Question: Should a web crawler always reveal its true name?
Background: While crawling the web I've found some situations where using a fake user-agent might help. First example is a web site that checks the user-agent in the http-request and returns a "your browser is not supported" - even for robots.txt. Another example is a site that had an explicit whitelist in robots.txt. Strangely, 'curl' was whitelisted but 'wget' was not. I hesitate in using a fake user-agent, e.g. googlebot because it isn't clear what the clueless webmasters' intentions are. It appears that some websites are misconfigured or so google-optimized that other/new search engines may have to resort to faking user-agent.
I'm also puzzled by Qwant because they claim to have their own search index but my personal website (which is clearly indexed when I search in qwant) has never been crawled by a user-agent resembling anything that could lead to qwant. Apparently they don't reveal what their user-agent is: https://blog.qwant.com/qwant-fr/. And there has been some discussion about it: https://www.webmasterworld.com/search_engine_spiders/4743502.htm
This is different from search engines that don't have their own index (eg. DuckDuckGo uses results from Yahoo! and yandex.
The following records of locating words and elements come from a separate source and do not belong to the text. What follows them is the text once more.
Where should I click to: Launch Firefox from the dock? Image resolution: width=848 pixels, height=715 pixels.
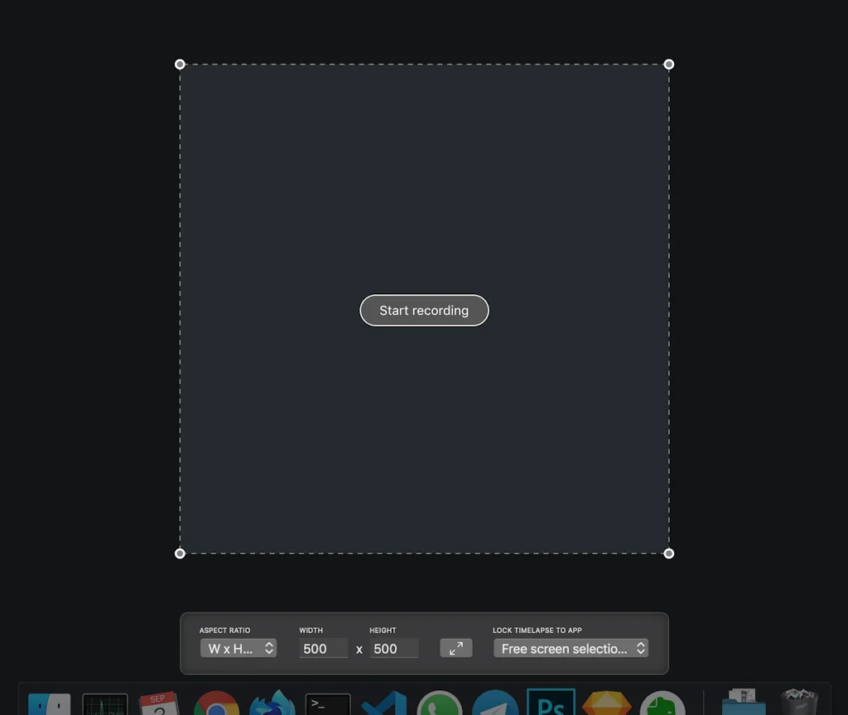[x=272, y=704]
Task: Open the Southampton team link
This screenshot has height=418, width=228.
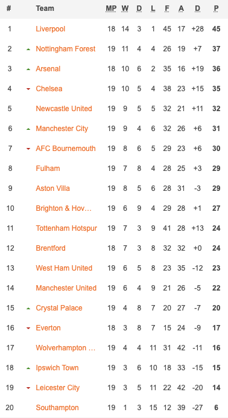Action: pyautogui.click(x=57, y=408)
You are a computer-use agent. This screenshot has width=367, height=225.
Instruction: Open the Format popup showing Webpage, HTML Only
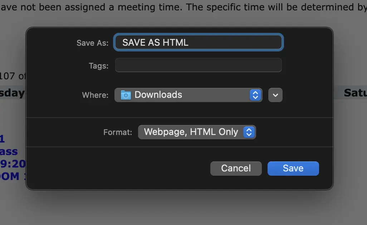pos(197,132)
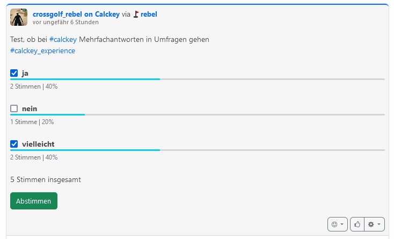Click the "nein" result progress bar
Viewport: 394px width, 239px height.
pos(197,115)
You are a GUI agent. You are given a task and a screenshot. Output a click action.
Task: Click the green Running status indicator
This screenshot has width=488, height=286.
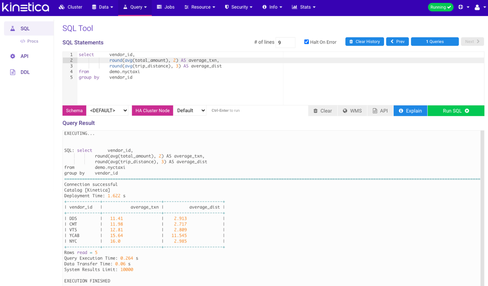[440, 7]
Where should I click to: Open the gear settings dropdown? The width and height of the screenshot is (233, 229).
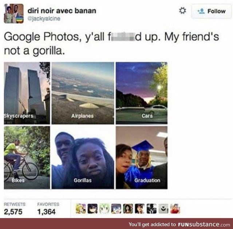click(x=182, y=11)

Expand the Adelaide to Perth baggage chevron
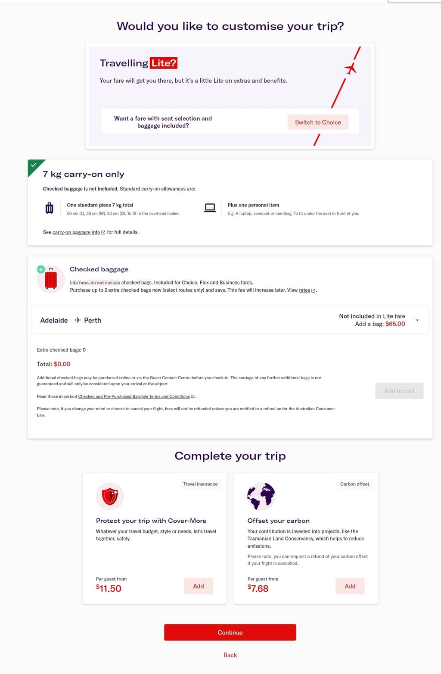[417, 320]
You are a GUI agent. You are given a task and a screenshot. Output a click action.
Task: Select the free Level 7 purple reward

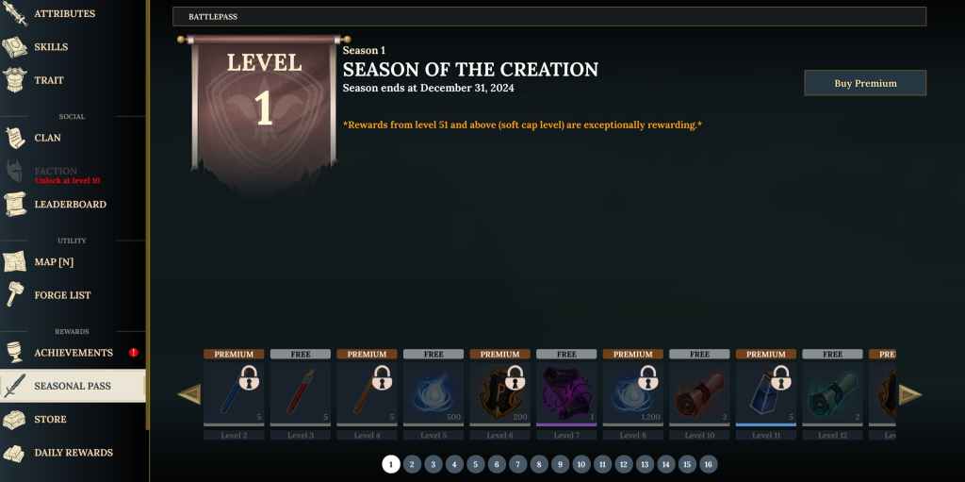(566, 394)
Startpage uses Google, etc.)
So what do you Soylentils say, is faking the user-agent in webcrawls necessary? Acceptable? A necessary evil?
(Score: 2) by Pino P on Thursday July 07 2016, @03:14PM
If the user has disabled all interactivity, it would seem prudent to have a sane default DOM that can be rendered reasonably well.
Does a link to instructions for troubleshooting problems with execution of JavaScript count as a "sane default DOM"?
even I have heard of CSS Media Queries
CSS Media Queries control in what manner the client renders the DOM it receives. They cannot control how much data the client receives. For example, a rule conditioned by a media query can activate display: none on certain element classes when the viewport width is less than a threshold. But it can't prevent the server from sending the HTML for those elements in the first place. Many users on 5-inch screens, perhaps most in my home country (United States), pay per bit for Internet data because metered data plans are standard practice among U.S. cellular carriers. Receiving data that will never be rendered still costs money.
(Score: 2) by coolgopher on Friday July 08 2016, @01:48AM
For your given example, sending or not sending the first sentence would make little difference. The typical* distribution of data usage for a web page these days seems to be, from heaviest to lightest:
1. Video
2. Images
3. Scripts(!)
4. HTML structure
5. Textual content.
Browsing on mobile with images and scripts off saves a disproportionate amount of downloads. If web masters and web developers could get out of the noxious habit of cramming all manner of junk onto a page with only a teensy tiny amount of relevant information on the page, we wouldn't even be having this discussion. Not to mention pulling in script dependencies like it's candy. See e.g. http://www.theregister.co.uk/2016/03/23/npm_left_pad_chaos/. [theregister.co.uk] I *do* agree with you in principle on unrendered elements, don't get me wrong, but I think there are much bigger issues which need far more attention.
*) I'm sure I read a study on this not that long ago, but I can't seem to find the right search terms now. Links welcome.